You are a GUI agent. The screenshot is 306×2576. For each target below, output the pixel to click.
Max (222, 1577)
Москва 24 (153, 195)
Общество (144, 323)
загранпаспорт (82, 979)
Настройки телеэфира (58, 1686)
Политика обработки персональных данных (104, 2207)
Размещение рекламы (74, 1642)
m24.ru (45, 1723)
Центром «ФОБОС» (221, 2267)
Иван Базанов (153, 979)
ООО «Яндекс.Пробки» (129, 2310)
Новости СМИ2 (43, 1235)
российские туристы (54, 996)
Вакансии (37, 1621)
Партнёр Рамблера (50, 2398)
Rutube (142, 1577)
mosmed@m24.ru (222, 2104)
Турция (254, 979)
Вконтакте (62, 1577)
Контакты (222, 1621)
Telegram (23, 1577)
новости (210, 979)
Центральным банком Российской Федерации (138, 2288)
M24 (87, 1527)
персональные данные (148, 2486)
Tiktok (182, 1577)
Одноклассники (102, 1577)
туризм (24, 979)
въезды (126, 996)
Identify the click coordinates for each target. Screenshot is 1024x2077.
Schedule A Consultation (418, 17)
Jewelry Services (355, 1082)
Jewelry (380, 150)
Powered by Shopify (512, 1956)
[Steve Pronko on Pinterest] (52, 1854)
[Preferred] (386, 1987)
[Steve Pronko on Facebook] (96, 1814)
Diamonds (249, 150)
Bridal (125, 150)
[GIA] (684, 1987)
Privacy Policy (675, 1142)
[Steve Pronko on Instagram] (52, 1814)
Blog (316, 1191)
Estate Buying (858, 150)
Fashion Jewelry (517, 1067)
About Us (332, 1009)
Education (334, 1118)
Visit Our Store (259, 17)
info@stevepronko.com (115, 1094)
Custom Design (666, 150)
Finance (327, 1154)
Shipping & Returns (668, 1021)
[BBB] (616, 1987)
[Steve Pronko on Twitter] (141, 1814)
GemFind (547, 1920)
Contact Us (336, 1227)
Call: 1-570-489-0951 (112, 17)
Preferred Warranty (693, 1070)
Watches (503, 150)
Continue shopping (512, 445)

+---+

— EXERCISE REQUIREMENTS —
Please copy the line holding "Одноклассники (102, 1577)" and all lines after it to the end of the records, exactly, and nothing else.

— ANSWER TO THIS EXERCISE —
Одноклассники (102, 1577)
туризм (24, 979)
въезды (126, 996)
Identify the click coordinates for each target. Screenshot is 1024x2077.
Schedule A Consultation (418, 17)
Jewelry Services (355, 1082)
Jewelry (380, 150)
Powered by Shopify (512, 1956)
[Steve Pronko on Pinterest] (52, 1854)
[Preferred] (386, 1987)
[Steve Pronko on Facebook] (96, 1814)
Diamonds (249, 150)
Bridal (125, 150)
[GIA] (684, 1987)
Privacy Policy (675, 1142)
[Steve Pronko on Instagram] (52, 1814)
Blog (316, 1191)
Estate Buying (858, 150)
Fashion Jewelry (517, 1067)
About Us (332, 1009)
Education (334, 1118)
Visit Our Store (259, 17)
info@stevepronko.com (115, 1094)
Custom Design (666, 150)
Finance (327, 1154)
Shipping & Returns (668, 1021)
[BBB] (616, 1987)
[Steve Pronko on Twitter] (141, 1814)
GemFind (547, 1920)
Contact Us (336, 1227)
Call: 1-570-489-0951 (112, 17)
Preferred Warranty (693, 1070)
Watches (503, 150)
Continue shopping (512, 445)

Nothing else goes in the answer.